A Generalizable Framework for Building Executable Domain-Specific LLMs under Data Scarcity: Demonstration on Semiconductor TCAD Simulation

Scientific and engineering verticals often suffer from data scarcity and strict executability requirements: models must generate not only fluent text, but also syntactically valid, tool-compilable scripts. We present a schema-first alignment framework for building compact, executable domain-specific LLMs in low-resource settings. The framework integrates three core components: (i) large-scale synthetic QA data generation from expert documentation to instill foundational domain knowledge; (ii) a code-centric IR->DPO workflow that converts verified tool decks into interpretable intermediate representations (IR), performs equivalence-preserving diversification, and constructs preference pairs to directly optimize instruction compliance and code executability; and (iii) a controlled evaluation of Retrieval-Augmented Generation (RAG), showing that while RAG benefits general LLMs, it can marginally degrade the performance of already domain-aligned models. We demonstrate the framework by instantiating TcadGPT for semiconductor Technology Computer-Aided Design (TCAD). Using 1.5M synthetic QA pairs and an IR-driven DPO dataset, TcadGPT attains 85.6% semantic accuracy and an 80.0% syntax pass rate on SDE executability tests, substantially outperforming state-of-the-art general LLMs such as GPT-4o. To probe portability beyond TCAD, we apply the same recipe to the open-source FEM solver Elmer, observing consistent improvements in script-level success rates over general-purpose baselines. All datasets, benchmarks, and code (including P1, P2, and IR->DPO) are released for reproducibility. Together, these results suggest that the proposed framework provides a robust and reproducible path toward executable LLMs in specialized, data-scarce professional domains.

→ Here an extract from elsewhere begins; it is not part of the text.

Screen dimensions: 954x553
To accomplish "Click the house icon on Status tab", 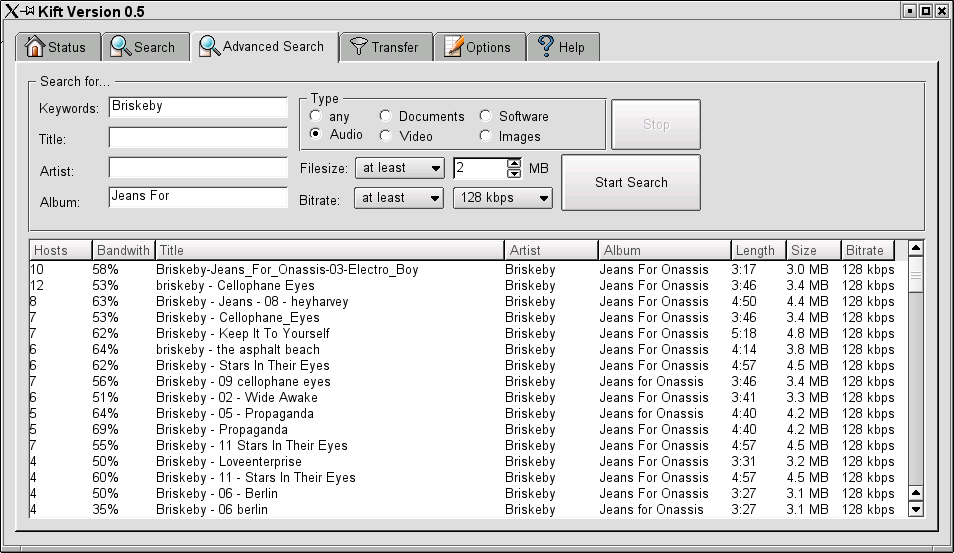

翻译：科学与工程垂直领域常面临数据稀缺与严格可执行性要求的双重挑战：模型不仅需生成流畅文本，还必须输出语法正确、能被工具编译的脚本。本文提出一种模式优先的对齐框架，用于在低资源环境下构建紧凑、可执行的领域特定大语言模型。该框架整合了三个核心组件：（i）基于专家文档的大规模合成问答数据生成，以注入基础领域知识；（ii）一种以代码为中心的IR->DPO工作流，将已验证的工具配置文件转换为可解释的中间表示，执行保持等价性的多样化处理，并构建偏好对以直接优化指令遵循性与代码可执行性；（iii）对检索增强生成的受控评估，表明尽管RAG对通用大语言模型有益，却可能轻微降低已进行领域对齐模型的性能。我们通过实例化面向半导体技术计算机辅助设计的TcadGPT来验证该框架。利用150万组合成问答对与IR驱动的DPO数据集，TcadGPT在SDE可执行性测试中达到85.6%的语义准确率与80.0%的语法通过率，显著优于GPT-4o等最先进的通用大语言模型。为探索框架在TCAD之外的迁移性，我们将相同方案应用于开源有限元求解器Elmer，观察到脚本级成功率相对通用基线模型获得持续提升。所有数据集、基准测试及代码（包括P1、P2与IR->DPO）均已开源以确保可复现性。综合而言，这些结果表明所提框架为在专业化、数据稀缺的专业领域构建可执行大语言模型提供了稳健且可复现的技术路径。